_Written request_.
Copy out the passage about tiny lasers word for word, from start to finish.

Lasers are everywhere. These hair-thin beams of light guide weapons and surgical cuts, scan bar codes at check-out counters, and are responsible for the high fidelity of CD disks. They transmit data, video, and voices around the world at the speed of light.
 Yet for all their versatility and power, existing lasers are as clunky and crude as the vacuum tubes that once powered radios. That's why researchers such as Karl Hess, a physicist and electrical engineer at the University of Illinois at Urbana-Champaign's Beckman Institute, are designing lasers so small that a million can fit on a child's fingernail. At that scale, lasers are the same dimension as microelectronic devices such as computer chips, opening the way for the greater integration of these two technologies -- optoelectronics -- in such high-demand applications as computers and telecommunications. The market for "vertical cavity surface-emitting laser" (VCSEL) products is expected to exceed a billion dollars by 2002, according to such industry experts as Jack Jewell, chief technical officer of Picolight, who built one of the first surface-emitting lasers in 1989 while at Bell Laboratories, and Michael Tan, a project manager for optoelectronics at Hewlett-Packard.

_Data provided_.
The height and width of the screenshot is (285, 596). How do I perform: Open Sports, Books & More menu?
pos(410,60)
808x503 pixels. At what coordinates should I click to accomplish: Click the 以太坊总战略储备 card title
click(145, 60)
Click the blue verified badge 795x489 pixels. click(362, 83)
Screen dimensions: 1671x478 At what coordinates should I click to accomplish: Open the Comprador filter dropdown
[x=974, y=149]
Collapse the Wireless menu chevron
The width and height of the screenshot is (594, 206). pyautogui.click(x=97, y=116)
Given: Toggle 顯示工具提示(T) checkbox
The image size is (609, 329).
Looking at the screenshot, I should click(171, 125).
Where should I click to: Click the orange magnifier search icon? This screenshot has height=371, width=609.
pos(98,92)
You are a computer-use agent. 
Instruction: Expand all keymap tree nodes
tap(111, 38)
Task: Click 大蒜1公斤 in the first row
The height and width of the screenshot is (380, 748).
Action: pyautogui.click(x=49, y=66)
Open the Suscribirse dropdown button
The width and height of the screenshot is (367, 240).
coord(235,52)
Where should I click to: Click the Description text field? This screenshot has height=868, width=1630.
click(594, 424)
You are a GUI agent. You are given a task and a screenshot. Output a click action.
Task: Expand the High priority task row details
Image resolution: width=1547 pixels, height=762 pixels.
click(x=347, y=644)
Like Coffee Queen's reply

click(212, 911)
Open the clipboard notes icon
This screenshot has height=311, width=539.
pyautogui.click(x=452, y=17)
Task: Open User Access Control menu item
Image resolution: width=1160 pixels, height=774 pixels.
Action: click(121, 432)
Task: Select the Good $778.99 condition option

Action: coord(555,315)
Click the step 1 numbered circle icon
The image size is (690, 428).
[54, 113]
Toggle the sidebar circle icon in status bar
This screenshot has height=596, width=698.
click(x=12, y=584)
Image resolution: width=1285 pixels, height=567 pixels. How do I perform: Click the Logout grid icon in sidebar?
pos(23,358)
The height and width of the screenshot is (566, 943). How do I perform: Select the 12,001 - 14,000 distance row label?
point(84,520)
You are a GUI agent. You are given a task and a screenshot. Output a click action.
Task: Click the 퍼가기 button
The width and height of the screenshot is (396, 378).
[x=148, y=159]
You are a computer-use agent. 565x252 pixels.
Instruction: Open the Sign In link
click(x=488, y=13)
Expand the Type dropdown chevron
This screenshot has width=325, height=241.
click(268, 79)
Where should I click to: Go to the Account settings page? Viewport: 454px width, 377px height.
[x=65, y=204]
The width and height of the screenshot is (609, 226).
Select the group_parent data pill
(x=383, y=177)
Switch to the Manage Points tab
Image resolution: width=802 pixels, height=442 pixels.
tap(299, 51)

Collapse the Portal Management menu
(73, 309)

_Reply to the exercise_.
Lasers are everywhere. These hair-thin beams of light guide weapons and surgical cuts, scan bar codes at check-out counters, and are responsible for the high fidelity of CD disks. They transmit data, video, and voices around the world at the speed of light.
 Yet for all their versatility and power, existing lasers are as clunky and crude as the vacuum tubes that once powered radios. That's why researchers such as Karl Hess, a physicist and electrical engineer at the University of Illinois at Urbana-Champaign's Beckman Institute, are designing lasers so small that a million can fit on a child's fingernail. At that scale, lasers are the same dimension as microelectronic devices such as computer chips, opening the way for the greater integration of these two technologies -- optoelectronics -- in such high-demand applications as computers and telecommunications. The market for "vertical cavity surface-emitting laser" (VCSEL) products is expected to exceed a billion dollars by 2002, according to such industry experts as Jack Jewell, chief technical officer of Picolight, who built one of the first surface-emitting lasers in 1989 while at Bell Laboratories, and Michael Tan, a project manager for optoelectronics at Hewlett-Packard.